> **Requirement**
Consider the entries below. Count the lines holding the string "header" and state the number only.

> **Input for this task**
# # # # # # #
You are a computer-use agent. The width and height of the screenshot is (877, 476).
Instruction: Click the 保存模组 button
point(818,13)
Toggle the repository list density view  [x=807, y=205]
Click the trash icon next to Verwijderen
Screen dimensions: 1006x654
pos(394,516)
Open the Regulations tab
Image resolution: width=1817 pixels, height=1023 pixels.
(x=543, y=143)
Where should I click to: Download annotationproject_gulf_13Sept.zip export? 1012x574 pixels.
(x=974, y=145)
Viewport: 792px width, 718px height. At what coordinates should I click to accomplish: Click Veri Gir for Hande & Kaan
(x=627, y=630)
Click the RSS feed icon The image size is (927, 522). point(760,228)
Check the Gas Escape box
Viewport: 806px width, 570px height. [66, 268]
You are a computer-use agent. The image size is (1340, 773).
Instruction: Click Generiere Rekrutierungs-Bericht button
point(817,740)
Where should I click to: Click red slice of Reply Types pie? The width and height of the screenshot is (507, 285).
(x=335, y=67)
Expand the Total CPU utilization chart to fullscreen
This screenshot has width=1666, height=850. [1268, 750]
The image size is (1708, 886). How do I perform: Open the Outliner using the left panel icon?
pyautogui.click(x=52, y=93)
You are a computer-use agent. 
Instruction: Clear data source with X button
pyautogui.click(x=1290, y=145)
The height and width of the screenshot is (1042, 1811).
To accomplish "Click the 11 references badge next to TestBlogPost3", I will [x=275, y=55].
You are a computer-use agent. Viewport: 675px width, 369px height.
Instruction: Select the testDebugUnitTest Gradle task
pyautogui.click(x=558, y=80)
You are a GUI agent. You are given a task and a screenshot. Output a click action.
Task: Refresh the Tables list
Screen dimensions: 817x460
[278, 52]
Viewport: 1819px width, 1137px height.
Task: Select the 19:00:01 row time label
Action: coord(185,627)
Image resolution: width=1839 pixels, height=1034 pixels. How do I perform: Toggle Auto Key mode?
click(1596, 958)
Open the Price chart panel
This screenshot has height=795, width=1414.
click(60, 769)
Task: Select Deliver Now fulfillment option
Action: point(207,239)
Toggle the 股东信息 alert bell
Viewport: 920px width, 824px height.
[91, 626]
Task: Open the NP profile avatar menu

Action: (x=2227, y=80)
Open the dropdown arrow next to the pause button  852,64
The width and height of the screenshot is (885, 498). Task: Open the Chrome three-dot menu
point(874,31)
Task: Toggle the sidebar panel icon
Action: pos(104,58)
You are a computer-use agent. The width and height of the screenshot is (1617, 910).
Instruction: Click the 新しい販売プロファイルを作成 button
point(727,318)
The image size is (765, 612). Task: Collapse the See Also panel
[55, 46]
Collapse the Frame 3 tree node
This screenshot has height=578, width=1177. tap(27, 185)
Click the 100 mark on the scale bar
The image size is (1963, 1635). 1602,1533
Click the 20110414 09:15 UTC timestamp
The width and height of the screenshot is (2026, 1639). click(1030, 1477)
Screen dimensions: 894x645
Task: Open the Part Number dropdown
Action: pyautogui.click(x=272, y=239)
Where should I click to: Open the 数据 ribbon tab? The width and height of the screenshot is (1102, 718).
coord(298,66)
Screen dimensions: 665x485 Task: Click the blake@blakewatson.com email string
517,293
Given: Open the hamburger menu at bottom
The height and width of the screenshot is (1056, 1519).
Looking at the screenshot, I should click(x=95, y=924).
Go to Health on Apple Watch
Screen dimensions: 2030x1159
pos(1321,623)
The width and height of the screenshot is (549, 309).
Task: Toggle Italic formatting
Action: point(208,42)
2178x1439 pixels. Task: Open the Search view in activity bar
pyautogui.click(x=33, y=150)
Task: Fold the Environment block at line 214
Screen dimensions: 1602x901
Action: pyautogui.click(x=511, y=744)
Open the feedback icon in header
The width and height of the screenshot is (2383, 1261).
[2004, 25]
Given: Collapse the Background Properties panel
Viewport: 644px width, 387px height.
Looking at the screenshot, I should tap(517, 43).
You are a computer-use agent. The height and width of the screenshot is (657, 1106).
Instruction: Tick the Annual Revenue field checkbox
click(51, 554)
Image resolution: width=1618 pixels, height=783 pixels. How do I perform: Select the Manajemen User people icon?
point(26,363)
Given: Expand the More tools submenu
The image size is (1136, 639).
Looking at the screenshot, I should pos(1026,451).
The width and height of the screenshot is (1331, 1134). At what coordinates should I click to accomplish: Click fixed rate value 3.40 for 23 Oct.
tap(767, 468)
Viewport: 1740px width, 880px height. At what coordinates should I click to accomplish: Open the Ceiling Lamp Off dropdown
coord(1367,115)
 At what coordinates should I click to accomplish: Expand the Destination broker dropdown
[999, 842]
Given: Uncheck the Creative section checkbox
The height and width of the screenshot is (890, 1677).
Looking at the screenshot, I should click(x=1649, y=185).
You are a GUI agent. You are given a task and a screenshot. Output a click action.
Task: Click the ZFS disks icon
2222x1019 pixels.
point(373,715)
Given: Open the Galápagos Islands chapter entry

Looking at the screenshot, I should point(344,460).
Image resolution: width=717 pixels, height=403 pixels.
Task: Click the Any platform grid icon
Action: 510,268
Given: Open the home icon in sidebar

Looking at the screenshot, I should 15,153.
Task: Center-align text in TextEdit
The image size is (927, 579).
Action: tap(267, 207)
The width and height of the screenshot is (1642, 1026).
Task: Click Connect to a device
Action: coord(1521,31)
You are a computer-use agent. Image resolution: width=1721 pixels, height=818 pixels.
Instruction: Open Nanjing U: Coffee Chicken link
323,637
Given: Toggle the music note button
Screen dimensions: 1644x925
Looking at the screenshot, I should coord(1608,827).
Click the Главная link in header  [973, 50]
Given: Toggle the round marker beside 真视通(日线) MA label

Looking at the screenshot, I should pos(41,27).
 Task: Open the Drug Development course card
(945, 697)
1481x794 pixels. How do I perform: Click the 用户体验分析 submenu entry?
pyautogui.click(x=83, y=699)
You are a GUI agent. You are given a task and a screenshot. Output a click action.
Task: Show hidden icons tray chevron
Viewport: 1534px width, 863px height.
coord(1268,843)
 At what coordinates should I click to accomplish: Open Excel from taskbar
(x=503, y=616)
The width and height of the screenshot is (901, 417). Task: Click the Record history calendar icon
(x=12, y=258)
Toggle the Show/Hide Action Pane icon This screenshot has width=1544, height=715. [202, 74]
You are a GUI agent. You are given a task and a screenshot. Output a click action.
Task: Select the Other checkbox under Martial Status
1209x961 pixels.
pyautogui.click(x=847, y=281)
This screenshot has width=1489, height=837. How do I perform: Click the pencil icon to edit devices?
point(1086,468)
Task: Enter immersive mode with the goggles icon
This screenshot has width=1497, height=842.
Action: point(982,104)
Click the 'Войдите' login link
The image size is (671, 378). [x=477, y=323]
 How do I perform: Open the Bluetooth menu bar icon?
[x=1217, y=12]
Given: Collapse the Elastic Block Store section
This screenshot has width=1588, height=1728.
# # # # # # #
> **Output for this task**
2